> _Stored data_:
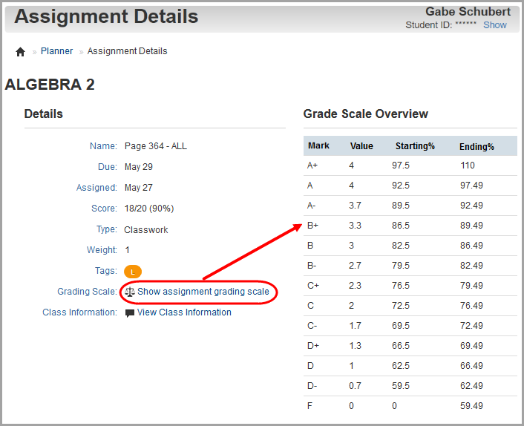524x426 pixels.
Task: Open the Planner breadcrumb link
Action: point(57,51)
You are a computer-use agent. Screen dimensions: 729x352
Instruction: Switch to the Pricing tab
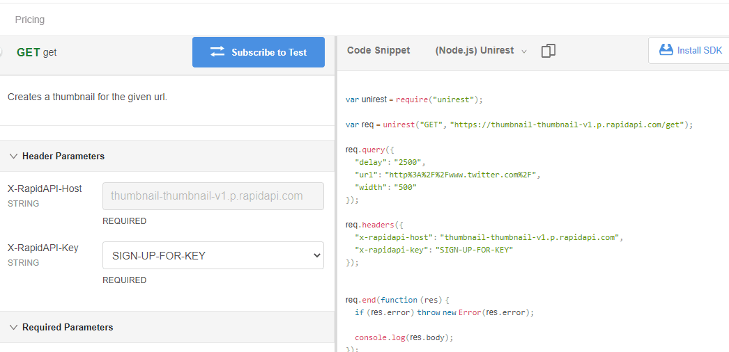tap(30, 19)
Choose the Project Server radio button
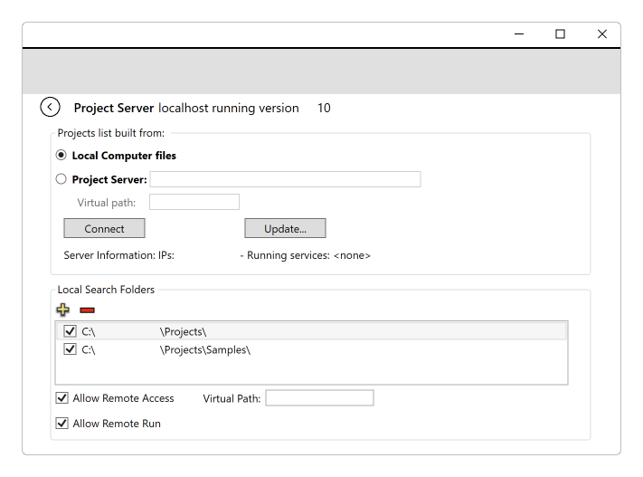 (61, 179)
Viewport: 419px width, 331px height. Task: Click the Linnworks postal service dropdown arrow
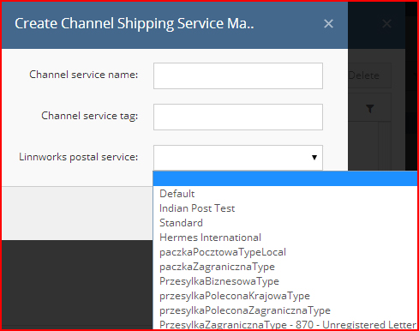tap(314, 158)
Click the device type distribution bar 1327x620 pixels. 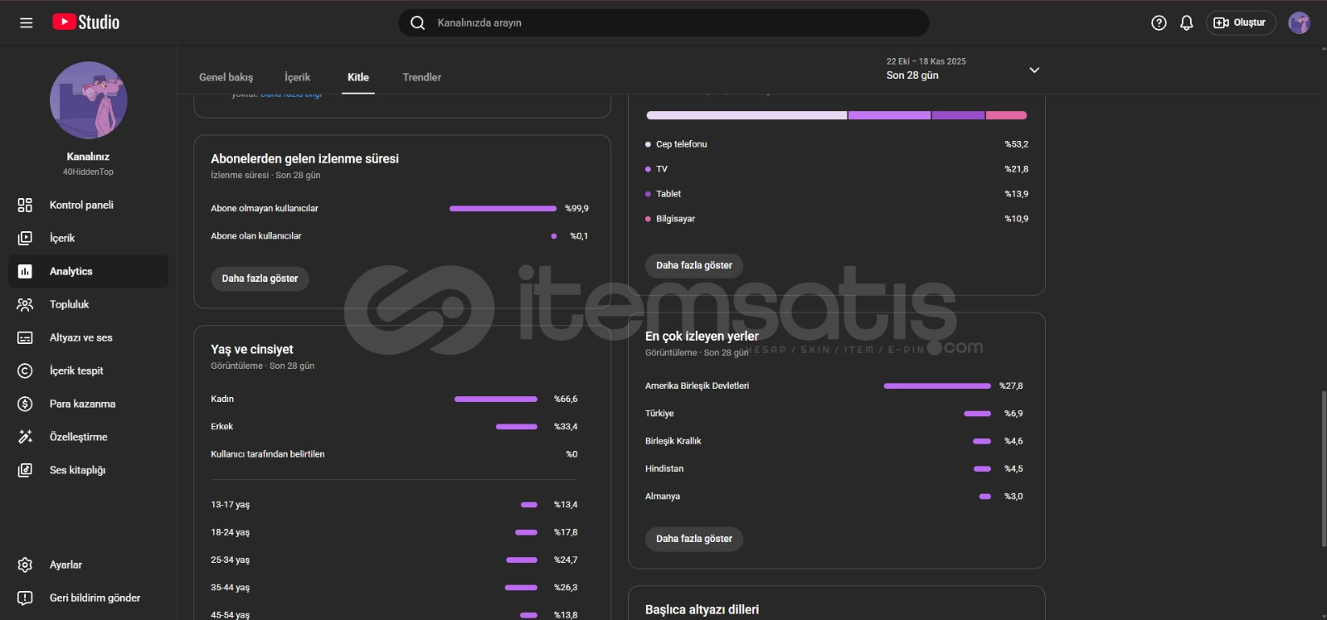point(836,115)
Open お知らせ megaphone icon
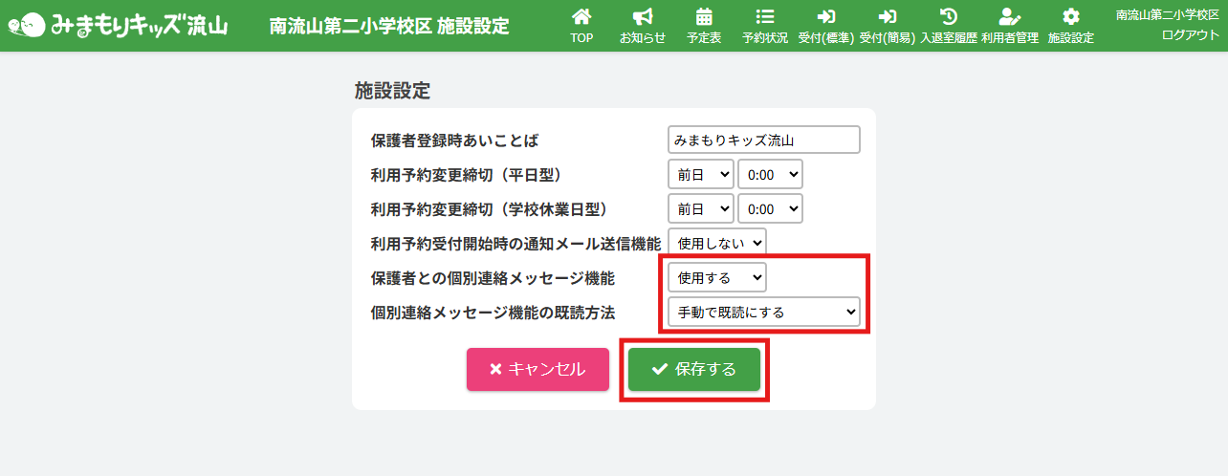 click(643, 17)
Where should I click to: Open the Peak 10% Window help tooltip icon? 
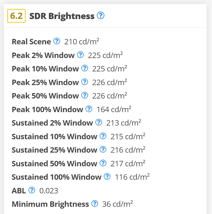(85, 68)
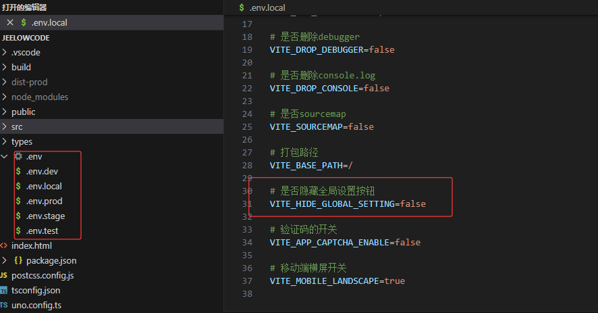Select the node_modules folder
The width and height of the screenshot is (598, 313).
pyautogui.click(x=39, y=97)
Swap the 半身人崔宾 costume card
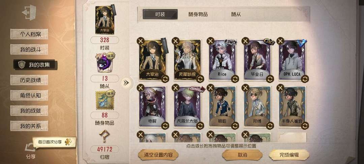Viewport: 364px width, 164px height. coord(305,126)
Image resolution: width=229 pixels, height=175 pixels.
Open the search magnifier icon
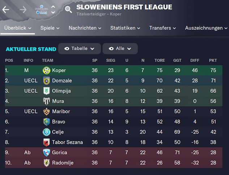(68, 9)
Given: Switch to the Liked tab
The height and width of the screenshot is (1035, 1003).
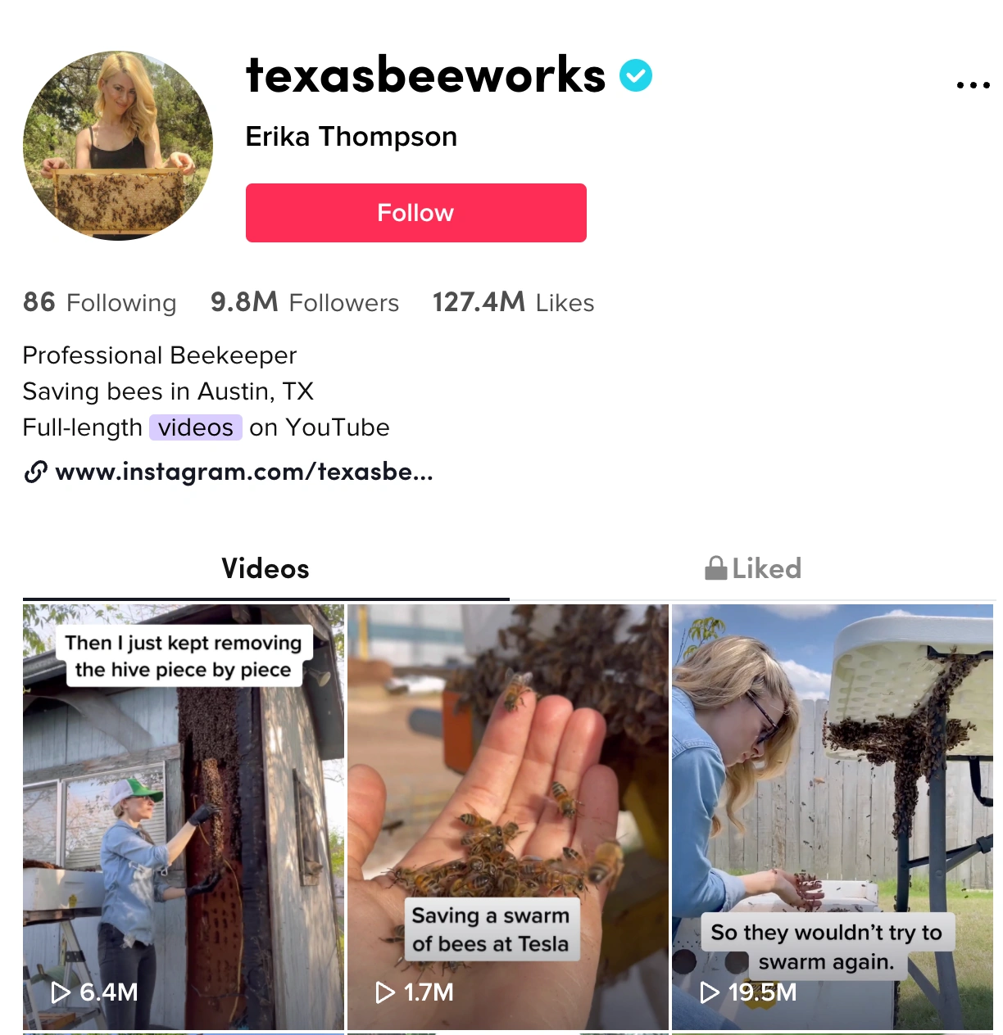Looking at the screenshot, I should 753,568.
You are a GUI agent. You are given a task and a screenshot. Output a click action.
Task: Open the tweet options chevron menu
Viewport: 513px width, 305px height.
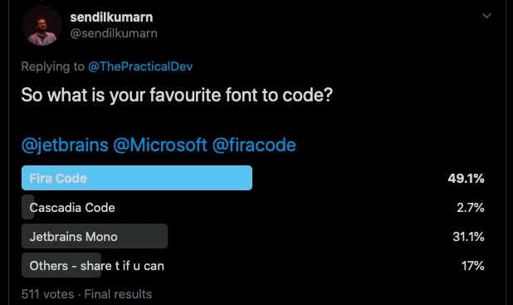tap(486, 16)
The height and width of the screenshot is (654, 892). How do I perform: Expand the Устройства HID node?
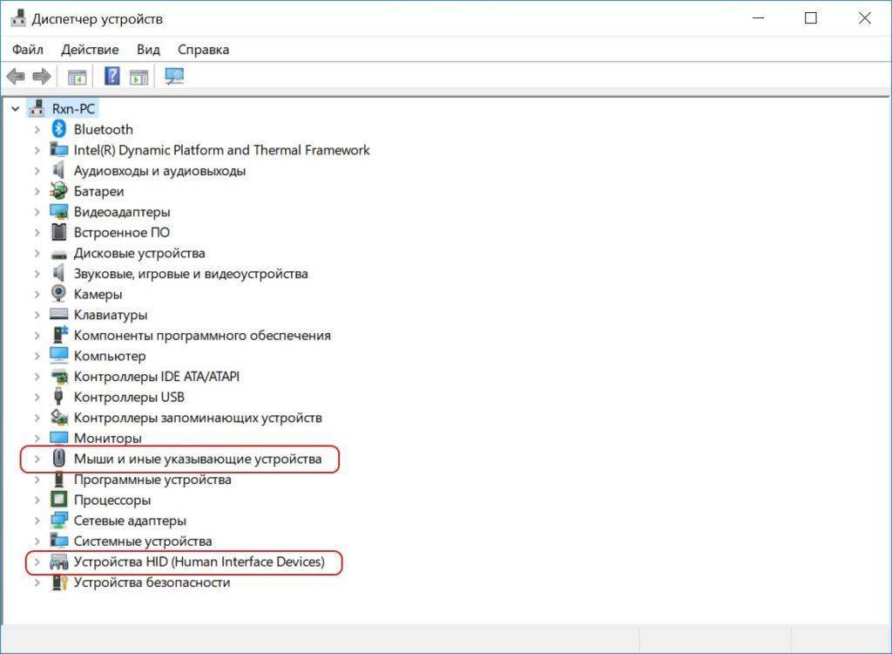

> _PROBLEM DESCRIPTION_: Please give the number of lines in the data above that include the string "agent", and nothing else.

> _TASK OUTPUT_: 2